Later, Doug and Sue joined St. Timothy’s Episcopal Church in Perrysburg and created another series, St. Tim’s Discovers, where he was an active participant for a decade before the pandemic.

Doug Neckers was predeceased by his parents and his youngest brother Craig.

He is survived by his brother, Bruce, of Grand Rapids, MI, his wife, Susie, and his sister-in- law, Craig’s widow Joan Hendricks Neckers. He is also survived by his daughter, Pamela Neckers, a Columbus-based freelancer, and son Dr. Andrew Carlyle Neckers, a diagnostic radiologist, also of Columbus; his wife Courtney Werner Neckers, and granddaughters, Elise and Isabel, who spent many happy hours with their grandfather as he delighted in trying to kindle their interest in science, music and history.

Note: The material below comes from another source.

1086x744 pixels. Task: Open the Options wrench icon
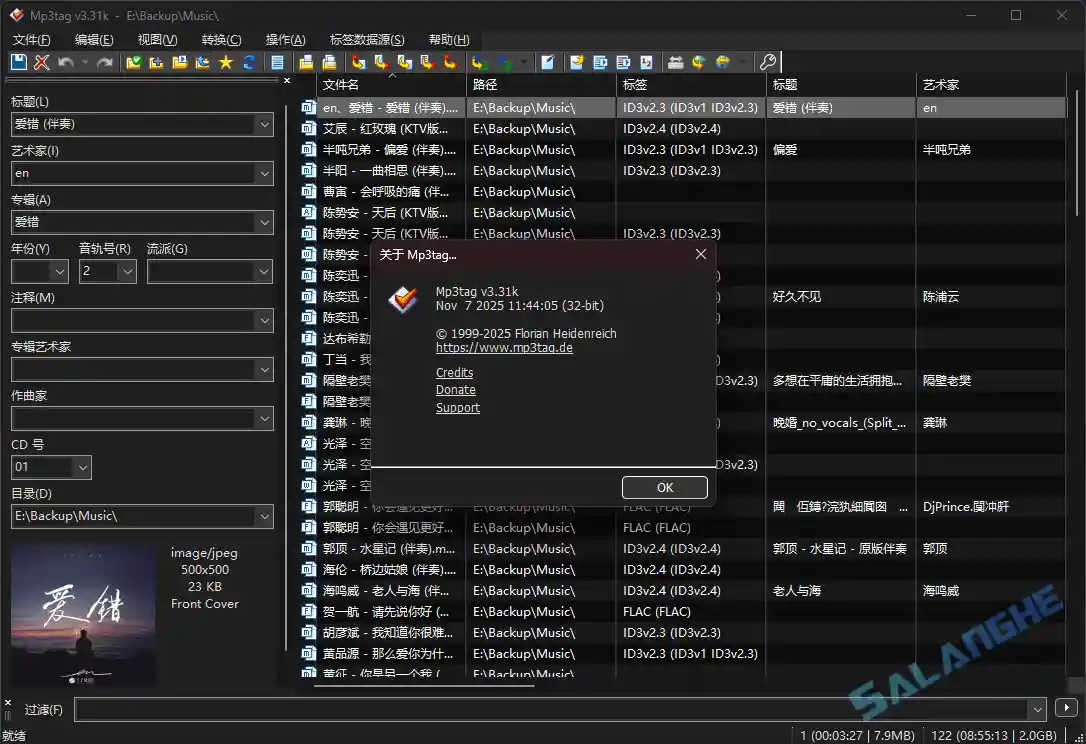click(x=767, y=62)

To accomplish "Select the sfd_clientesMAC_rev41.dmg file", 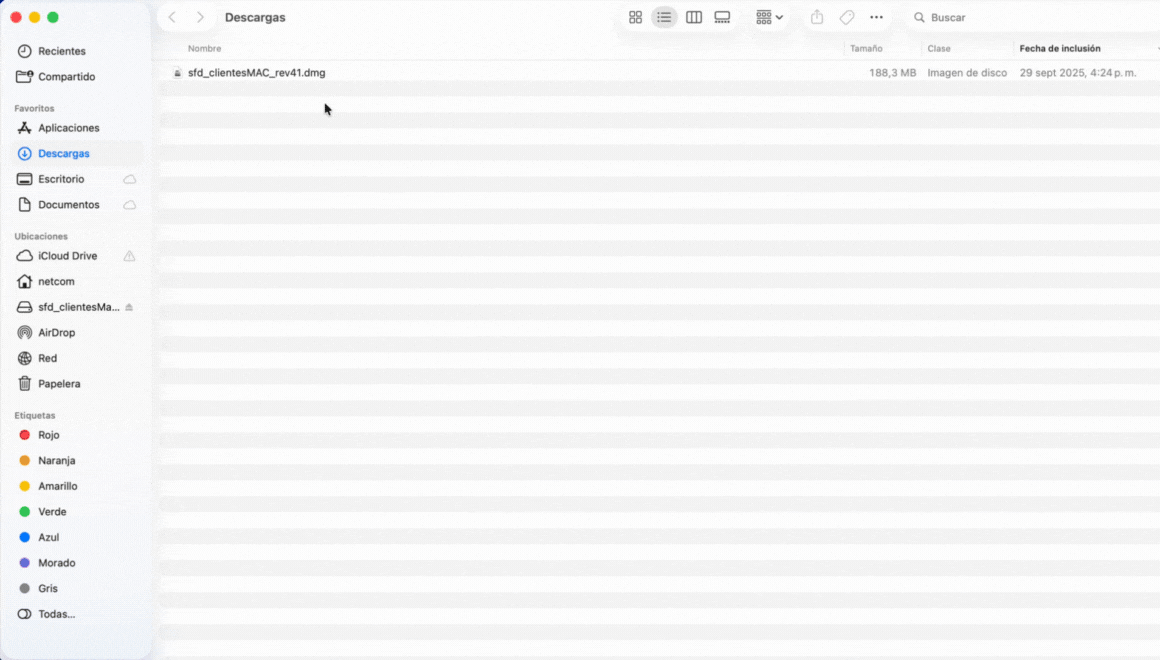I will (x=256, y=73).
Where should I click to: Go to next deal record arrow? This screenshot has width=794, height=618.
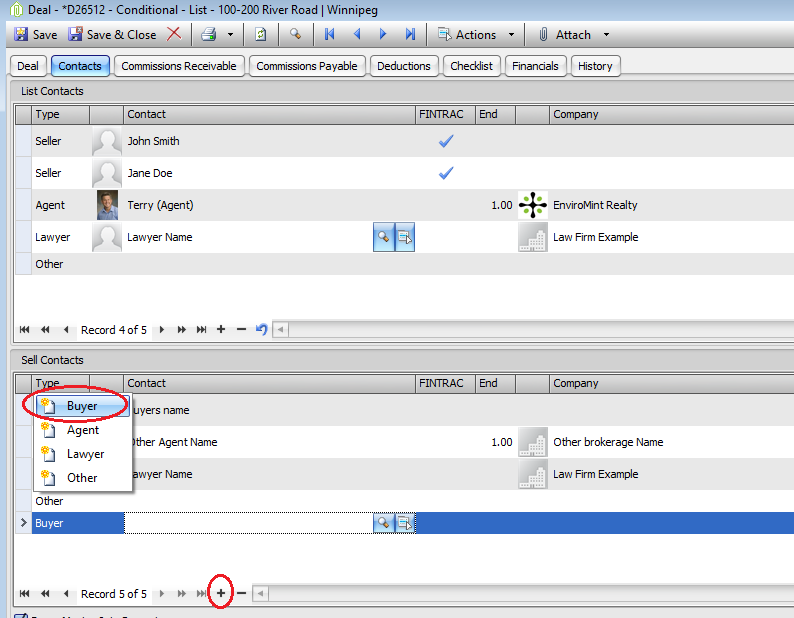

A memorial service has yet to be scheduled. Dr. Neckers’ ashes are being interred with those of his wife in Bemus Point Cemetery, NY. The family suggests that anyone who wishes to honor his memory consider a contribution to the Toledo Symphony Orchestra, the Suzanne and Douglas Neckers fund at Hope College, or the Albert Neckers, Jr. Endowment at the Robert H. Jackson Center in Jamestown, NY.

The family would like to express their heartfelt thanks to Theresa Gosnell for her years of friendship, help and care for both their parents. They would also like to acknowledge Jack Lessenberry’s extensive work as Doug’s literary collaborator and editor in recent years; he also had the sad duty of crafting this obituary.

Additionally, his friends and family and a group of scientists are asking BGSU to rename the school’s natural sciences building The Douglas C. Neckers Physical Sciences Building, to recognize his immense contributions to the university and to chemistry.